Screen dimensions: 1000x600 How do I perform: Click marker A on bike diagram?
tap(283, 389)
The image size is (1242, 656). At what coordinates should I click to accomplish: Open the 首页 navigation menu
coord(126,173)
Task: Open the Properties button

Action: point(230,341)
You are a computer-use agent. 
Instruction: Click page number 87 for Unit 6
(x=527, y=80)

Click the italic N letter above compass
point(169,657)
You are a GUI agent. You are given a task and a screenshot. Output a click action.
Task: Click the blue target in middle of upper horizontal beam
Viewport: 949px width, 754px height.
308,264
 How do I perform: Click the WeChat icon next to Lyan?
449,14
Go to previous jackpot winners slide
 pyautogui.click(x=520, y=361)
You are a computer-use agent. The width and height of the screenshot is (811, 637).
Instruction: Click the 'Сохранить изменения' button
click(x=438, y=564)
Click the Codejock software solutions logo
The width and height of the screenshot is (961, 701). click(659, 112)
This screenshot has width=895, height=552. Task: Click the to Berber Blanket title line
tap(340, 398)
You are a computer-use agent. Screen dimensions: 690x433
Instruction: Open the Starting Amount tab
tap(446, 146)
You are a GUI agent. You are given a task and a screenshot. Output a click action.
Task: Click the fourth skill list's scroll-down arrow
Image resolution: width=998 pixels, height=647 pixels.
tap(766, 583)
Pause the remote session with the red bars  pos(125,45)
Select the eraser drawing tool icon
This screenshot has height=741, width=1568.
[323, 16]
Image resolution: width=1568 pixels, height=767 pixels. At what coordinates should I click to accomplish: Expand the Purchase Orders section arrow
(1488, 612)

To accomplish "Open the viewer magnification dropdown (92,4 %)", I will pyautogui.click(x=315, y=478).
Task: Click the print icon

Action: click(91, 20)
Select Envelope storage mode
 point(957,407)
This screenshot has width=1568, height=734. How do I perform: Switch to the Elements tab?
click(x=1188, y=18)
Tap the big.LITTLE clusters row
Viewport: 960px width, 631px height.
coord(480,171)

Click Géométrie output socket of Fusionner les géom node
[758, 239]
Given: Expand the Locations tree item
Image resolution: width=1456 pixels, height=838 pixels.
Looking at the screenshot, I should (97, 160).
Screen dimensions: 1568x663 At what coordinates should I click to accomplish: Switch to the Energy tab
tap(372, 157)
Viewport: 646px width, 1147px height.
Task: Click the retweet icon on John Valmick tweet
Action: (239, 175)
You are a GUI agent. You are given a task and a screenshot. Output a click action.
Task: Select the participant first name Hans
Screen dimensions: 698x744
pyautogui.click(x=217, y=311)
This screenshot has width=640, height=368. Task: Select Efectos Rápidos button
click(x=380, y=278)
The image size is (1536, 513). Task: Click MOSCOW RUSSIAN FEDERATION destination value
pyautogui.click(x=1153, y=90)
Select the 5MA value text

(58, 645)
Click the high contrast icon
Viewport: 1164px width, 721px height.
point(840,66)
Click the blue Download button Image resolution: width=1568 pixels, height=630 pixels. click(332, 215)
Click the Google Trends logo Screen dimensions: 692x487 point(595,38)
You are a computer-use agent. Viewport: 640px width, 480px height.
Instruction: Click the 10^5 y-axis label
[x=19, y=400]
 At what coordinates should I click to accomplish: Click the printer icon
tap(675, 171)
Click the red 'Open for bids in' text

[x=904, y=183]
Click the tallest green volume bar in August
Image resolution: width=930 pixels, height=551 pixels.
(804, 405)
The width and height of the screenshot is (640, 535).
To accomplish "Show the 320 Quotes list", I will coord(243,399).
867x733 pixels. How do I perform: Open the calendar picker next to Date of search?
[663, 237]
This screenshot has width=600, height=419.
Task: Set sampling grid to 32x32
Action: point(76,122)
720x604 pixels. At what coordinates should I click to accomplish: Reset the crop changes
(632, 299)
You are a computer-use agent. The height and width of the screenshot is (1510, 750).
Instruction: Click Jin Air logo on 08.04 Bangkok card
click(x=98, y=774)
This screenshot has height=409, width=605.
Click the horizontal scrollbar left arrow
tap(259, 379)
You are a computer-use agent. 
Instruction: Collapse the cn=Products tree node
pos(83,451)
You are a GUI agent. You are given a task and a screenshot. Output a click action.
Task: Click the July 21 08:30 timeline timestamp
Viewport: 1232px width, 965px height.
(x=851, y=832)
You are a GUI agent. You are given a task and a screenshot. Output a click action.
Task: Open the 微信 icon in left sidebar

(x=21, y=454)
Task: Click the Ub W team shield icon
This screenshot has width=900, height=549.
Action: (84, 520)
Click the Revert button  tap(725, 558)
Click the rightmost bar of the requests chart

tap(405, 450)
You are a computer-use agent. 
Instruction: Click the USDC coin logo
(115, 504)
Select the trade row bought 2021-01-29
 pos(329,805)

**Problem requirements**
Every entry shown above should be transcribed without alteration.

**Response**
Screen dimensions: 1000x600 How do I perform: Click marker A on bike diagram?
tap(283, 389)
The image size is (1242, 656). At what coordinates should I click to accomplish: Open the 首页 navigation menu
coord(126,173)
Task: Open the Properties button

Action: point(230,341)
You are a computer-use agent. 
Instruction: Click page number 87 for Unit 6
(x=527, y=80)

Click the italic N letter above compass
point(169,657)
You are a GUI agent. You are given a task and a screenshot. Output a click action.
Task: Click the blue target in middle of upper horizontal beam
Viewport: 949px width, 754px height.
308,264
 How do I perform: Click the WeChat icon next to Lyan?
449,14
Go to previous jackpot winners slide
 pyautogui.click(x=520, y=361)
You are a computer-use agent. The width and height of the screenshot is (811, 637).
Instruction: Click the 'Сохранить изменения' button
click(x=438, y=564)
Click the Codejock software solutions logo
The width and height of the screenshot is (961, 701). click(659, 112)
This screenshot has width=895, height=552. Task: Click the to Berber Blanket title line
tap(340, 398)
You are a computer-use agent. Screen dimensions: 690x433
Instruction: Open the Starting Amount tab
tap(446, 146)
You are a GUI agent. You are given a task and a screenshot. Output a click action.
Task: Click the fourth skill list's scroll-down arrow
Image resolution: width=998 pixels, height=647 pixels.
tap(766, 583)
Pause the remote session with the red bars  pos(125,45)
Select the eraser drawing tool icon
This screenshot has height=741, width=1568.
[323, 16]
Image resolution: width=1568 pixels, height=767 pixels. At what coordinates should I click to accomplish: Expand the Purchase Orders section arrow
(1488, 612)

To accomplish "Open the viewer magnification dropdown (92,4 %)", I will pyautogui.click(x=315, y=478).
Task: Click the print icon

Action: click(91, 20)
Select Envelope storage mode
 point(957,407)
This screenshot has width=1568, height=734. How do I perform: Switch to the Elements tab?
click(x=1188, y=18)
Tap the big.LITTLE clusters row
Viewport: 960px width, 631px height.
coord(480,171)

Click Géométrie output socket of Fusionner les géom node
[758, 239]
Given: Expand the Locations tree item
Image resolution: width=1456 pixels, height=838 pixels.
Looking at the screenshot, I should (97, 160).
Screen dimensions: 1568x663 At what coordinates should I click to accomplish: Switch to the Energy tab
tap(372, 157)
Viewport: 646px width, 1147px height.
Task: Click the retweet icon on John Valmick tweet
Action: (239, 175)
You are a GUI agent. You are given a task and a screenshot. Output a click action.
Task: Select the participant first name Hans
Screen dimensions: 698x744
pyautogui.click(x=217, y=311)
This screenshot has width=640, height=368. Task: Select Efectos Rápidos button
click(x=380, y=278)
The image size is (1536, 513). Task: Click MOSCOW RUSSIAN FEDERATION destination value
pyautogui.click(x=1153, y=90)
Select the 5MA value text

(58, 645)
Click the high contrast icon
Viewport: 1164px width, 721px height.
point(840,66)
Click the blue Download button Image resolution: width=1568 pixels, height=630 pixels. click(332, 215)
Click the Google Trends logo Screen dimensions: 692x487 point(595,38)
You are a computer-use agent. Viewport: 640px width, 480px height.
Instruction: Click the 10^5 y-axis label
[x=19, y=400]
 At what coordinates should I click to accomplish: Click the printer icon
tap(675, 171)
Click the red 'Open for bids in' text

[x=904, y=183]
Click the tallest green volume bar in August
Image resolution: width=930 pixels, height=551 pixels.
(804, 405)
The width and height of the screenshot is (640, 535).
To accomplish "Show the 320 Quotes list", I will coord(243,399).
867x733 pixels. How do I perform: Open the calendar picker next to Date of search?
[663, 237]
This screenshot has width=600, height=419.
Task: Set sampling grid to 32x32
Action: point(76,122)
720x604 pixels. At what coordinates should I click to accomplish: Reset the crop changes
(632, 299)
You are a computer-use agent. The height and width of the screenshot is (1510, 750).
Instruction: Click Jin Air logo on 08.04 Bangkok card
click(x=98, y=774)
This screenshot has height=409, width=605.
Click the horizontal scrollbar left arrow
tap(259, 379)
You are a computer-use agent. 
Instruction: Collapse the cn=Products tree node
pos(83,451)
You are a GUI agent. You are given a task and a screenshot. Output a click action.
Task: Click the July 21 08:30 timeline timestamp
Viewport: 1232px width, 965px height.
(x=851, y=832)
You are a GUI agent. You are given a task and a screenshot. Output a click action.
Task: Open the 微信 icon in left sidebar

(x=21, y=454)
Task: Click the Ub W team shield icon
This screenshot has width=900, height=549.
Action: (84, 520)
Click the Revert button  tap(725, 558)
Click the rightmost bar of the requests chart

tap(405, 450)
You are a computer-use agent. 
Instruction: Click the USDC coin logo
(115, 504)
Select the trade row bought 2021-01-29
 pos(329,805)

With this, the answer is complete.